On my solo drive home, thoughts of Betsy snuck into my dreamy reverie. I’d always assumed Betsy would be my last-piece-of-pie person. I thought about what she’d say if she knew how I was feeling about my best friend.

Her voice was so clear in my head, I realized she’d said the words over and over while she was alive to make sure I’d know exactly how she felt.

He’s one of the best men I’ve ever met. You bringing him here was a gift to all of us… I want him to stay here. To be here for our children when… if something happens to me. They adore him.

She’d even known he had feelings for me, yet she’d never once pushed him away or said a single negative thing about him. Instead, she’d recognized how much he’d needed us and had given him the gift of love right back in spades.

Was it possible for lightning to strike twice? For me to be loved by two incredible people in my lifetime?

I got home on a bed of clouds and floated into my parents’ house with the same goofy grin. My father looked up from the newspaper he was reading and saw my expression. “The boy must have scored a home run.”

“Nah, but he played great. He’s with Major. I think they stopped off to pick up some ice cream at the store.”

I pulled off my tie and unbuttoned the top button of my shirt. “Mom, you need any help before I run upstairs to change?”
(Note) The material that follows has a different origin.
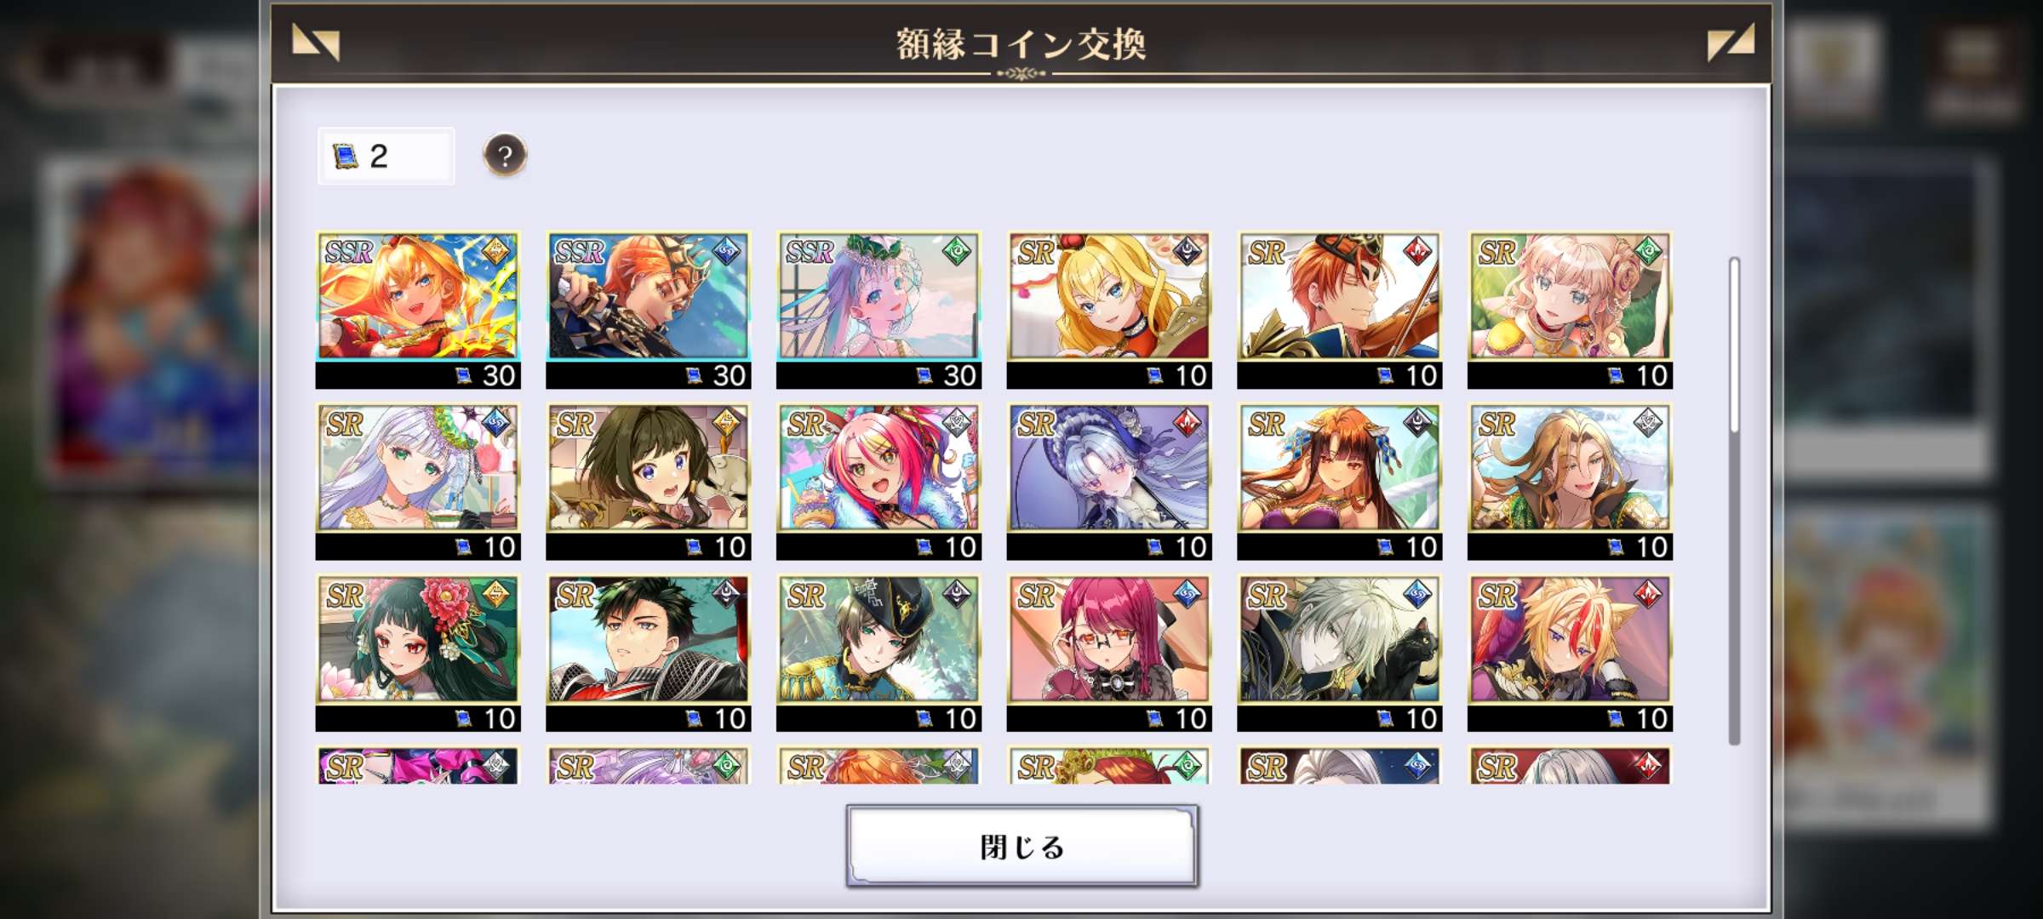
Task: Select the SR short dark-haired girl with skull card
Action: pos(649,482)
I thought about my plans to go over to Major’s house after the kids were in bed. Maybe I needed to shower before I changed my clothes.

“We’re just making hamburgers tonight,” my mom said. “Nothing fancy. Go on ahead and change.”
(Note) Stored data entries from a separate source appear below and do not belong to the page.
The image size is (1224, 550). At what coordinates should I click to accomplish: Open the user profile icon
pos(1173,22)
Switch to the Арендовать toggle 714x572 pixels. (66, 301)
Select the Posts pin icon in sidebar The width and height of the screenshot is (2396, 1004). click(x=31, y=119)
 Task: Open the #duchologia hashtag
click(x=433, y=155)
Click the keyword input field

I turned to head up the stairs when I overheard my father mutter about Anita Bryant and the Save Our Children Coalition. Something about his tone stopped me.

“Pastor Dickerson mentioned this at Bible study last week,” he continued. “The coalition is trying to raise money here in case the gays come to Texas to do what they did in Florida and California. They’re organizing a fund-raiser. Sounds like he’s jumping the gun a bit. We don’t have gays here like they do in those other places.”
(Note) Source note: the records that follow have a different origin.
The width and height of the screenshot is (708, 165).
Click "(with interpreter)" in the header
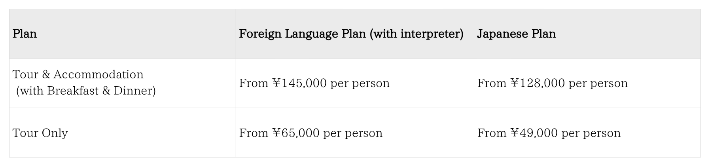click(x=416, y=34)
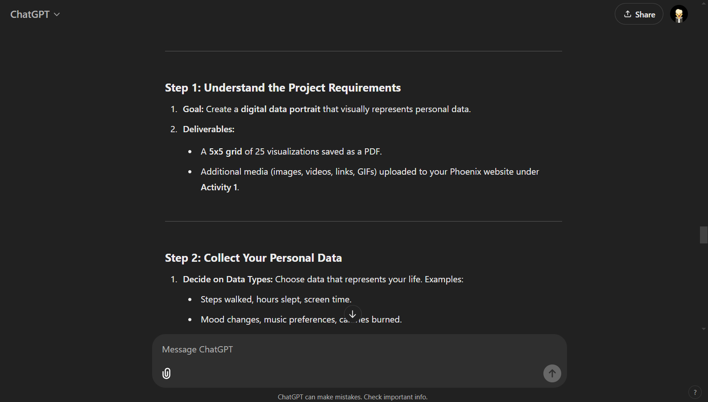Focus the Message ChatGPT input field
The height and width of the screenshot is (402, 708).
click(x=352, y=350)
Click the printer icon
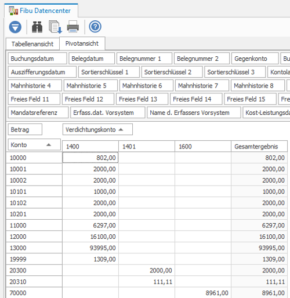This screenshot has height=298, width=290. (73, 27)
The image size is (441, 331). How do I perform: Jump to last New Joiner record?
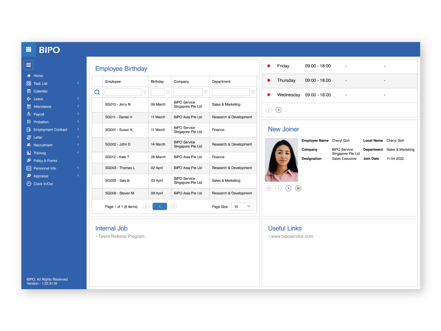click(298, 188)
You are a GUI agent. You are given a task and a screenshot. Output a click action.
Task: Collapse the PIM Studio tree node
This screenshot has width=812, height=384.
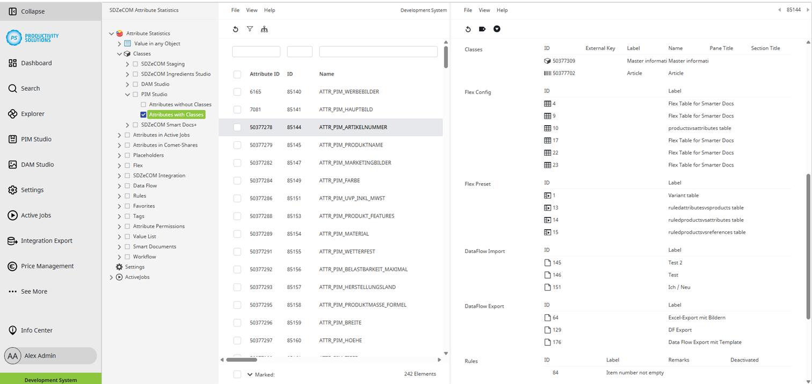127,94
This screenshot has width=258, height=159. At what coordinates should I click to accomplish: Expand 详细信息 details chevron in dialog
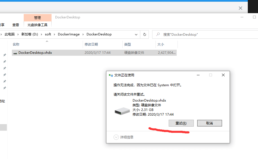116,137
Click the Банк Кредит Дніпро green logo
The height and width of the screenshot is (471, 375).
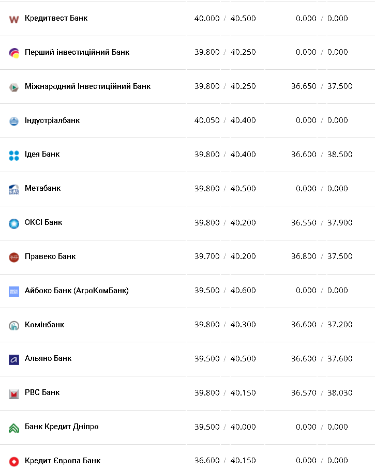pyautogui.click(x=14, y=428)
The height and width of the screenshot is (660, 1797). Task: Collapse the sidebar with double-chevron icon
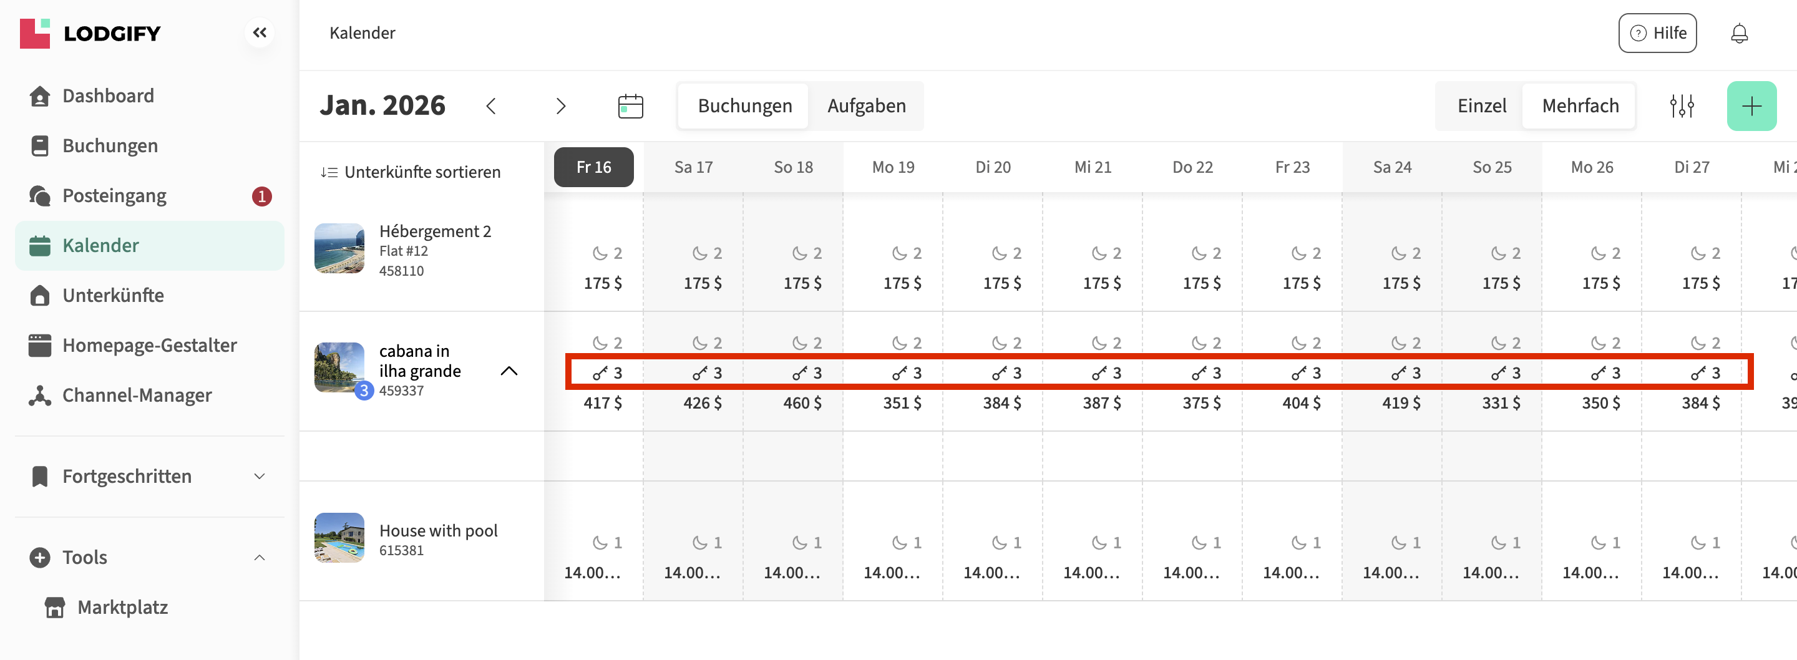260,33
My stomach plummeted. I’d never thought of my father as particularly bigoted. In fact, he was downright open-minded compared to most of our neighbors. But the man had been born in 1906. He and my mother had tried for years to have children, and by the time they’d finally had me, he was forty. Which meant he was already in his seventies and stuck in his small-town ways. He was ignorant about things he didn’t know much about. Well, I guess that was the very definition of ignorance anyway.

“Dad, there are plenty of gay people in Texas,” I said carefully.

“Maybe in Dallas or San Antonio,” he muttered. “But I don’t see why our small-town church needs to participate when it doesn’t affect us at all.”

I pulled out a kitchen chair and sat in it, facing him. Confidentiality reasons and fear for the man’s livelihood insisted I not mention a word about Assistant Pastor White and hypocrisy, but it was a near thing.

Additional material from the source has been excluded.